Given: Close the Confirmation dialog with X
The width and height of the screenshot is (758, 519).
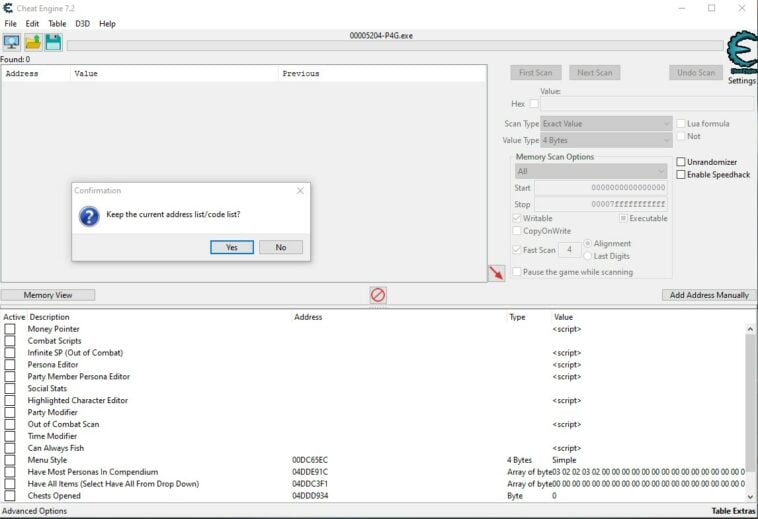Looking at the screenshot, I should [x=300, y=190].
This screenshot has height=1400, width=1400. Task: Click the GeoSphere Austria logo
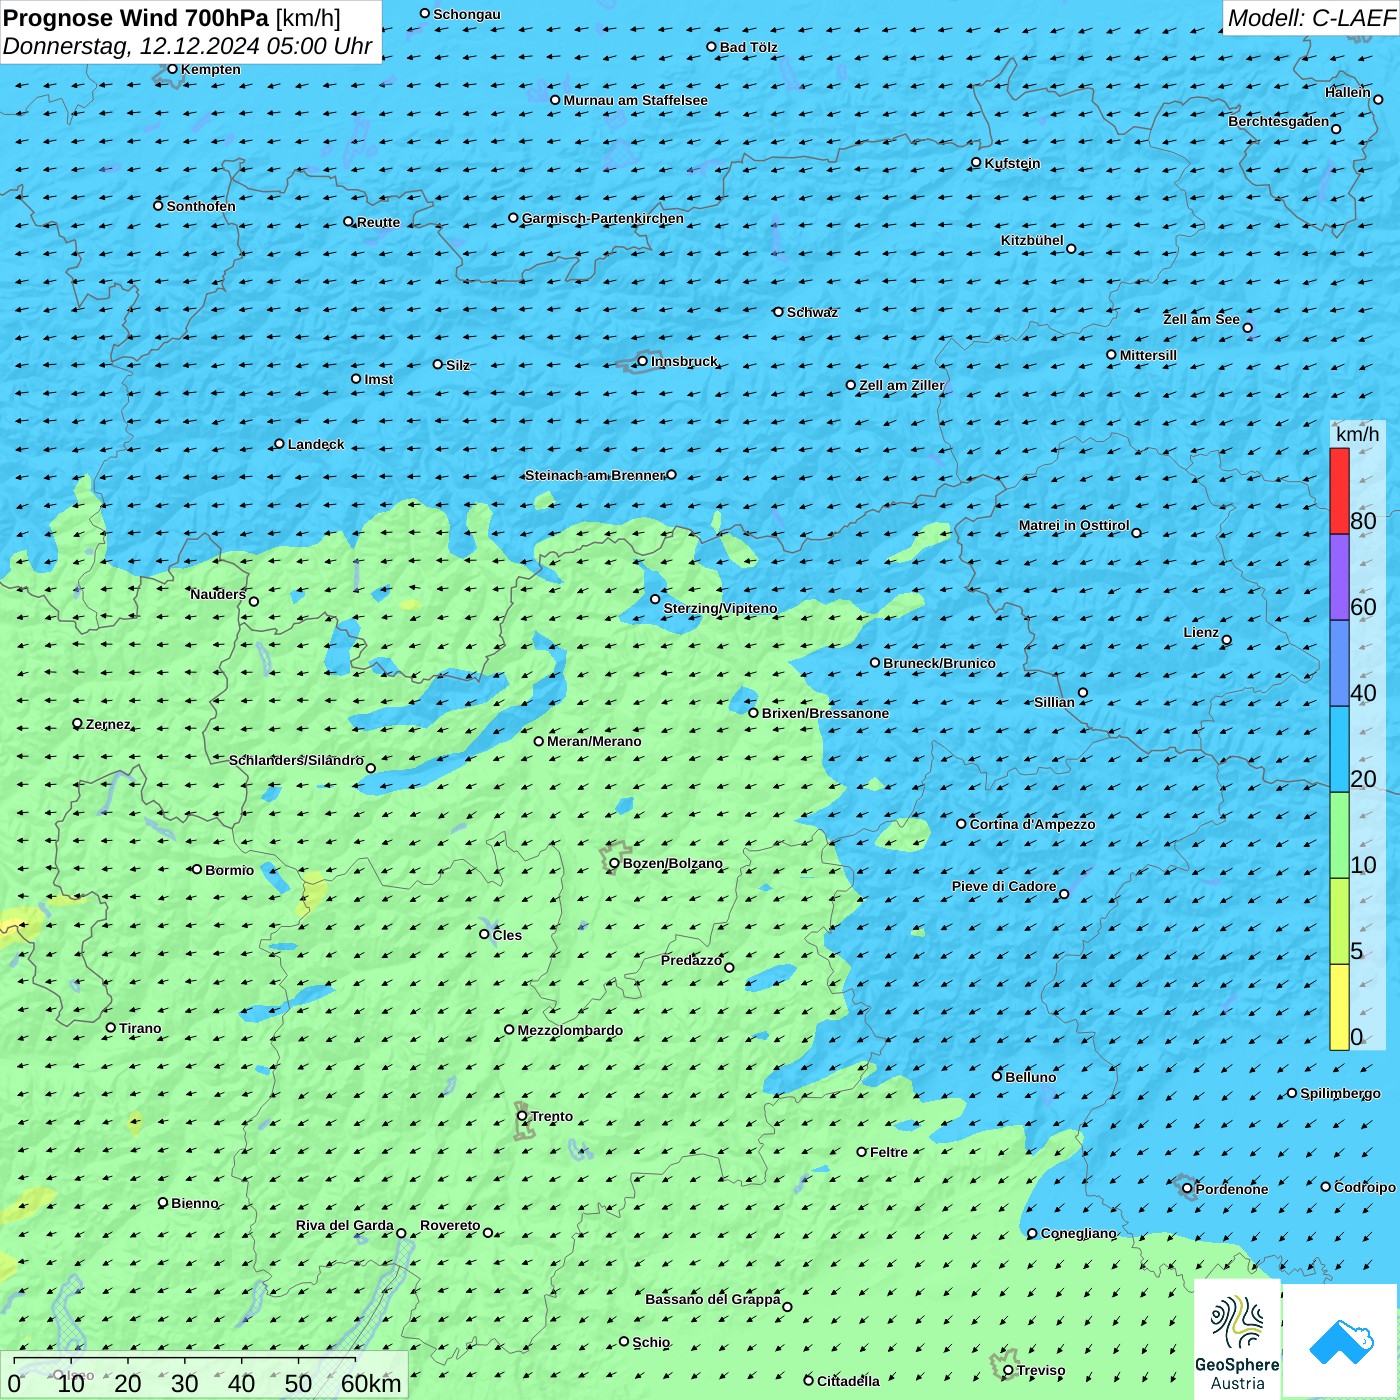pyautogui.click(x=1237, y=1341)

§ §

» **Directions for this task**: Your reply should hold every line of the material, unaltered, and not one picture.

» **Output below**:
Given: Close the Confirmation dialog with X
The width and height of the screenshot is (758, 519).
Looking at the screenshot, I should [x=300, y=190].
This screenshot has height=1400, width=1400. Task: Click the GeoSphere Austria logo
pyautogui.click(x=1237, y=1341)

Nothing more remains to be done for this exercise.